Thanks to the local sheriff, the inmates are allowed to listen in.
The homespun show, which airs from 6 to 7 p.m. at 88.1 FM and via a live webstream, opens with The Youngbloods’ “Get Together” — “Come on people now, smile on your brother, everybody get together, try to love one another right now” — and host Eugenie Steinman’s warm “Welcome, welcome, welcome to ‘Radio Jail.’ It’s time to pour your sentiments and love into the jail.”
Modeled on a program on Texas public radio, “Radio Jail” was started four years ago by Steinman, a Brooklyn, N.Y., native who says her show is helping curb recidivism in the local jail. This is community radio, run by local volunteers; the conversations are honest, heartfelt and mostly unedited, with inappropriate comments nipped in the bud to avoid running afoul of FCC rules. (“Too much potty mouth,” Steinman admonishes a caller as she cuts off his rap-like shoutouts peppered with profanities.)
“When I heard about this idea for a program, I went crazy,” says Steinman, a decade-long voice at the public radio station who also hosts other programs there.
Some of the callers’ messages are heartbreaking — especially those from young children who want to speak to or even sing songs to their parents. Other callers’ messages range from inspirational to mundane. (“Sorry I didn’t get your call, my phone was out of order”).
“Hi caller, you’re on the air!” Eugenie cheerleads. “We really appreciate these messages to keep the spirits of the prisoners up.”

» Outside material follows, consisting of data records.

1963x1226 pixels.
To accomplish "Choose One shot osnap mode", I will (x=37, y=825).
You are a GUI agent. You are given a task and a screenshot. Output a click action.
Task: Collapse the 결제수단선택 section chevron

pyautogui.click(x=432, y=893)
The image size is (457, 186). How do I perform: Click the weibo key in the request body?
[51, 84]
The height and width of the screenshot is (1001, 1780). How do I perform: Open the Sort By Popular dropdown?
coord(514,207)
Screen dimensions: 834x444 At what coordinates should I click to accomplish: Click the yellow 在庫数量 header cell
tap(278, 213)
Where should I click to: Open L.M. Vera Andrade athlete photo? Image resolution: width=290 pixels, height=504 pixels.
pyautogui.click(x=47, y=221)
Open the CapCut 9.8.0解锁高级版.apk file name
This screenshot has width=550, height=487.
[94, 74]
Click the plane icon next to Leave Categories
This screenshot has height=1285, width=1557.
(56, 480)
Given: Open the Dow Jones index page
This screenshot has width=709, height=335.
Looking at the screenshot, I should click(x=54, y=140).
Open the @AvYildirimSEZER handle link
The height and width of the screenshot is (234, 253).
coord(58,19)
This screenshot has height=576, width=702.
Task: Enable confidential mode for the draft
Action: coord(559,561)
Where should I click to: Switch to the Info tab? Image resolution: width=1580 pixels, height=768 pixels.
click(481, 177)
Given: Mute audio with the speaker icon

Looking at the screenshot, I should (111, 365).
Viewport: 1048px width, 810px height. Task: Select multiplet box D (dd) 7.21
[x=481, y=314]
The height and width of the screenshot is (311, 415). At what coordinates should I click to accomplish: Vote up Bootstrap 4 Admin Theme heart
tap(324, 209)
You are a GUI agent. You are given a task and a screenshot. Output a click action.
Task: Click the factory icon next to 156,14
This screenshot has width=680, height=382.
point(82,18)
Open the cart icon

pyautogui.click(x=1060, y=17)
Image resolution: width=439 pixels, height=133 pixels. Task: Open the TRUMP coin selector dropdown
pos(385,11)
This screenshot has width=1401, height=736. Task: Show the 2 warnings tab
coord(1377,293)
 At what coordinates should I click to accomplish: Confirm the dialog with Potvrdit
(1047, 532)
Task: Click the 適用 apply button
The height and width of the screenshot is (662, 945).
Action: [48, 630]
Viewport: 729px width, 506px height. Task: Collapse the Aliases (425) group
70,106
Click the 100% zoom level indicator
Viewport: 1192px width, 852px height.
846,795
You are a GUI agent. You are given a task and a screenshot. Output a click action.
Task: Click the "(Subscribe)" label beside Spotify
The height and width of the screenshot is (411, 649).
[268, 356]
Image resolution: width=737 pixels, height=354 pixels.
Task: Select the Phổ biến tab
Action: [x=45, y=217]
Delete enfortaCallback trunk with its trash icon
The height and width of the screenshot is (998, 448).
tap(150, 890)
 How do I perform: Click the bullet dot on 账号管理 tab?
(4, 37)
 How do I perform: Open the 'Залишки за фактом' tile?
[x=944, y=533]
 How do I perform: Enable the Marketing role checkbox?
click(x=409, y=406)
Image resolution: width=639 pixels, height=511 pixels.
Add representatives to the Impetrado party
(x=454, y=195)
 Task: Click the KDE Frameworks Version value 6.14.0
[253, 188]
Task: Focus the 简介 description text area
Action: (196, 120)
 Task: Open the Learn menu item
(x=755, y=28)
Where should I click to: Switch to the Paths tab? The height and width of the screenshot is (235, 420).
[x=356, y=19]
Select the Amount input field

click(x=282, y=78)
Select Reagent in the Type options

Some calls come from former inmates, now on the outside, who want to keep in touch with, and mentor, friends still doing time.
“I want to give a shoutout to F-Pod and all my homeboys,” one caller says. “I’m out here doing my thing — being a family man, living up to my word. I finally got a new car. I send my love to all you guys — Angel, Postal, Dog Boy … to let you know I’m thinking of you all the time … Love all you guys — keep your head up!”
Another male caller, who said he had listened to the radio program on prison loudspeakers through the thick doors of maximum security, echoed that sentiment:
“I just got released less than a month ago, and I have some giving back to my people in there. I want them to know I didn’t forget about them. I got a job already, and I’ll be ready for when you guys come home.”
Messages like these send a ray of hope to those listening to the show behind bars. Knowing that someone on the outside cares can make a huge difference in an inmate’s mental and emotional well-being, Steinman says.
“Many studies have proven that keeping inmates and families together and not forgotten reduces recidivism,” she says. She supplied proof of that research to the sheriff’s office to gain permission to continue airing her program in the facility.
“It has made such a difference in their lives every Sunday,” Steinman says. “Of course, the inmates feel good when their names are mentioned on the air — it puts a smile on their face.”
A letter Steinman read on a Father’s Day broadcast from an inmate who’d moved on to San Quentin sums it up:
“Thank you Radio Jail — I think what you do is awesome.”